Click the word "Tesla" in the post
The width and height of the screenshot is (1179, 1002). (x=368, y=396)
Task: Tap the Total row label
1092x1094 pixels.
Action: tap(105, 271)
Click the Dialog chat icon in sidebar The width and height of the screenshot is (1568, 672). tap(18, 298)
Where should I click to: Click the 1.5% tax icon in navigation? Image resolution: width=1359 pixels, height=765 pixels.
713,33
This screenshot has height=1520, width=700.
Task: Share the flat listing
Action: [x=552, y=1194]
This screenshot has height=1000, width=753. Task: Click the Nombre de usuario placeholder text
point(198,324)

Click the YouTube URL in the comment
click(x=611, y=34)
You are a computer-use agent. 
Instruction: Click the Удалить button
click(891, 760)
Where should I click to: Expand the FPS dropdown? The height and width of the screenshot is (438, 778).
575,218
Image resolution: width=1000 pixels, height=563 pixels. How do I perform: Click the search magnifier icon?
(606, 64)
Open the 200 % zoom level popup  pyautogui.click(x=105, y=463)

----

### TASK TO COMPLETE
Taking no liberties, give the material above again in full.

### EXPECTED OUTPUT
Click the word "Tesla" in the post
The width and height of the screenshot is (1179, 1002). (x=368, y=396)
Task: Tap the Total row label
1092x1094 pixels.
Action: tap(105, 271)
Click the Dialog chat icon in sidebar The width and height of the screenshot is (1568, 672). tap(18, 298)
Where should I click to: Click the 1.5% tax icon in navigation? Image resolution: width=1359 pixels, height=765 pixels.
713,33
This screenshot has height=1520, width=700.
Task: Share the flat listing
Action: [x=552, y=1194]
This screenshot has height=1000, width=753. Task: Click the Nombre de usuario placeholder text
point(198,324)

Click the YouTube URL in the comment
click(x=611, y=34)
You are a computer-use agent. 
Instruction: Click the Удалить button
click(891, 760)
Where should I click to: Expand the FPS dropdown? The height and width of the screenshot is (438, 778).
575,218
Image resolution: width=1000 pixels, height=563 pixels. How do I perform: Click the search magnifier icon?
(606, 64)
Open the 200 % zoom level popup  pyautogui.click(x=105, y=463)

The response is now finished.